Unnamed: 0,Model,Recall Default,Recall Tuned,Improvement
0,KNN,0.711885,0.702281,-0.009604
1,Logistic Regression,0.661465,0.661465,0.0
2,Random Forest,0.656663,0.656663,0.0


## 12. Final Best Model Decision

Berdasarkan hasil komparasi di atas, kita memilih model terbaik.

**Kriteria Pemilihan:**
1. **Recall Tertinggi**: Prioritas utama untuk menangkap sebanyak mungkin customer berisiko.
2. **Stabilitas**: Perbedaan antara skor Train/CV dan Test tidak terlalu jauh (tidak overfitting).
3. **Kompleksitas**: Jika performa mirip, pilih model yang lebih sederhana (misal: Logistic Regression/Decision Tree vs Random Forest).

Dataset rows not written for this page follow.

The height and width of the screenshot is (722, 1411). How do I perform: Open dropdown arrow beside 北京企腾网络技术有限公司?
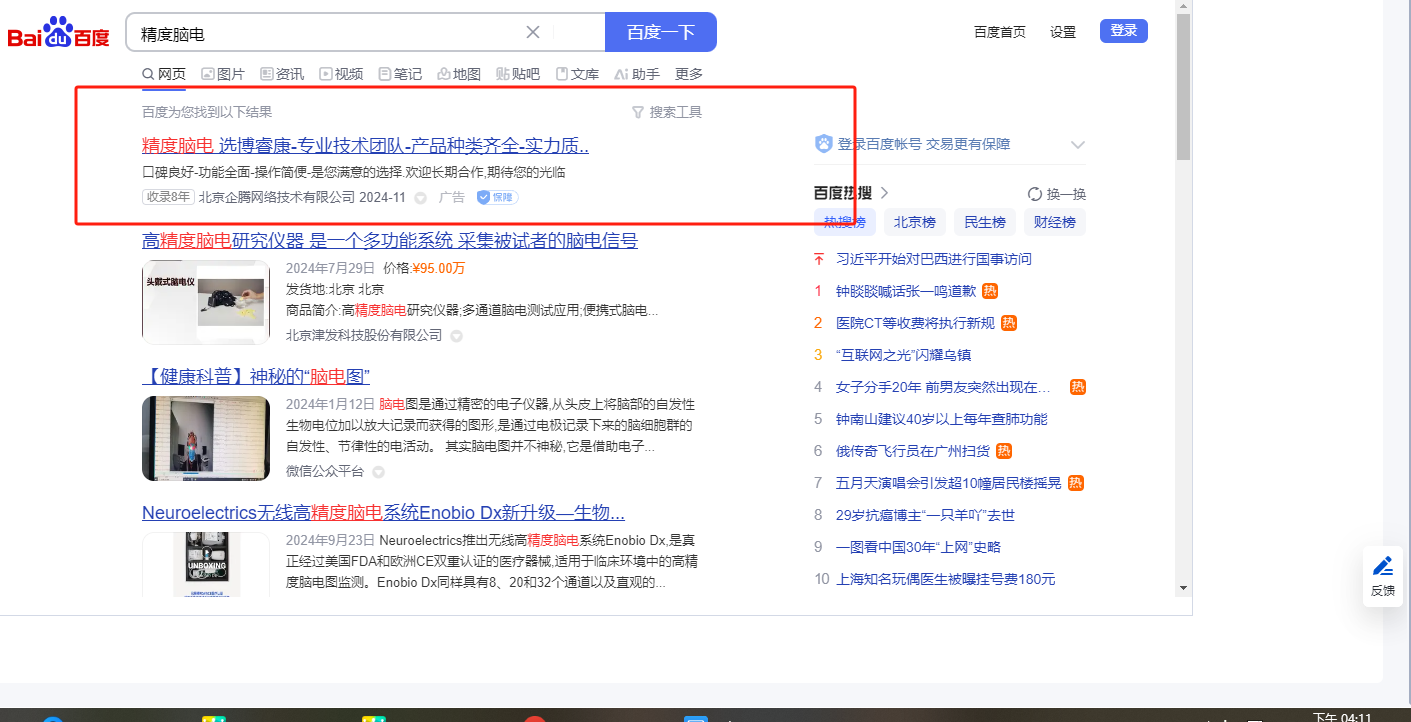click(420, 198)
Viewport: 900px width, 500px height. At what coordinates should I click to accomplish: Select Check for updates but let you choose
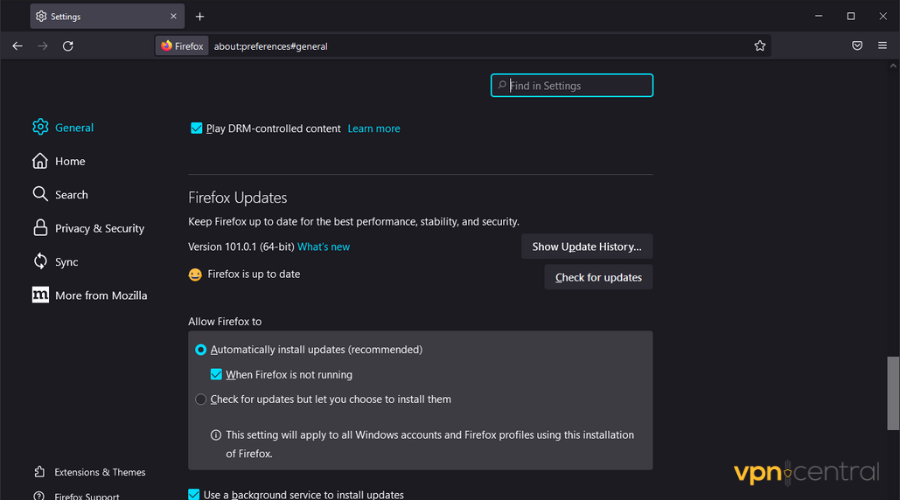pos(201,399)
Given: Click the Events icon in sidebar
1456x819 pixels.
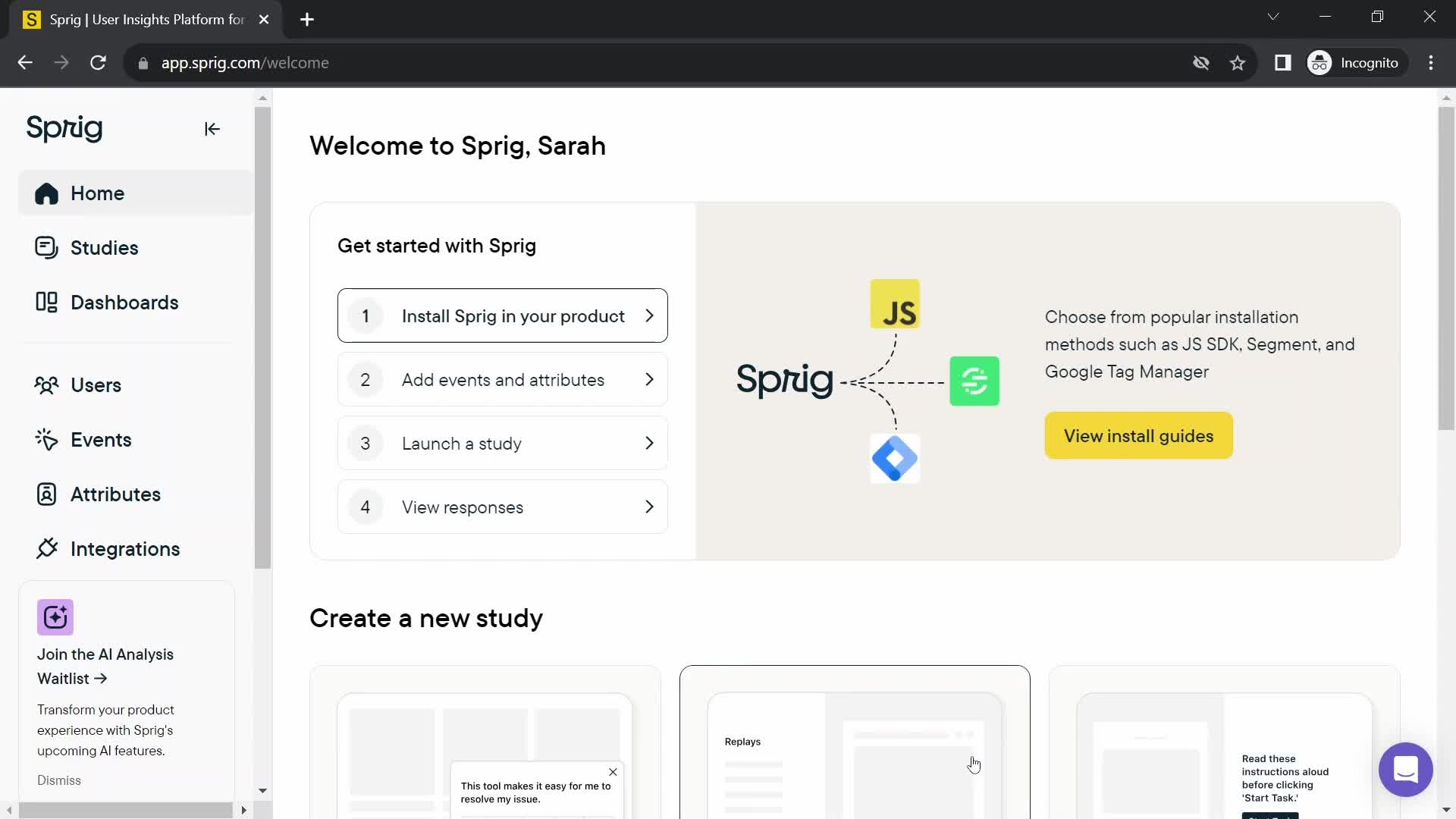Looking at the screenshot, I should coord(47,439).
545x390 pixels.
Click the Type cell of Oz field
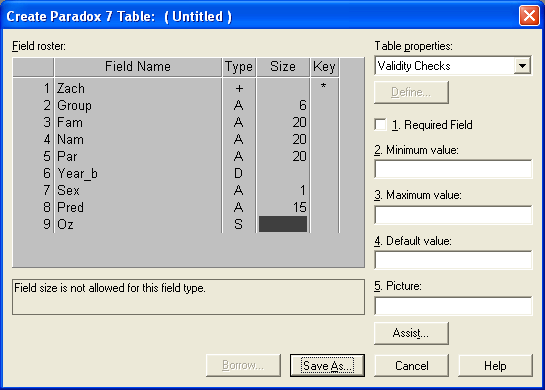click(x=239, y=224)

*(Isi bagian ini secara manual setelah melihat output tabel di atas saat running)*

## 13. Limitasi Model
1. **Data Noise**: Masih ada kemungkinan kesalahan input manual pada data historis yang mempengaruhi kualitas prediksi.
2. **Imbalance Ekstrem**: Meskipun sudah di-SMOTE, jika rasio kelas sangat timpang, model mungkin masih menghasilkan False Positive yang cukup tinggi demi mengejar Recall.
3. **Perubahan Perilaku**: Model dilatih pada data masa lalu. Jika perilaku penipuan berubah (pola baru), model perlu di-retrain secara berkala.
4. **Fitur Terbatas**: Kita hanya menggunakan fitur transaksi dasar. Fitur perilaku (klik, durasi sesi) mungkin bisa meningkatkan akurasi.

## 14. Impact Model ke Bisnis

**Simulasi Dampak:**
Misalkan tanpa model, kita meloloskan semua COD. 
- Total Kerugian = (Jumlah Bad Customer) x (Rata-rata Ongkir + Handling Cost).

Dengan model (asumsi Recall 80%):
- Kita berhasil mencegah 80% dari potensi kerugian tersebut.
- **Efisiensi Operasional**: Tim CS tidak perlu memverifikasi semua order, cukup fokus pada yang diprediksi "Berisiko" oleh model.
- **Keputusan Bisnis**: 
  - Jika Prediksi = Risiko Tinggi -> Matikan opsi COD, wajibkan Transfer Bank.
  - Jika Prediksi = Aman -> Lanjutkan proses otomatis.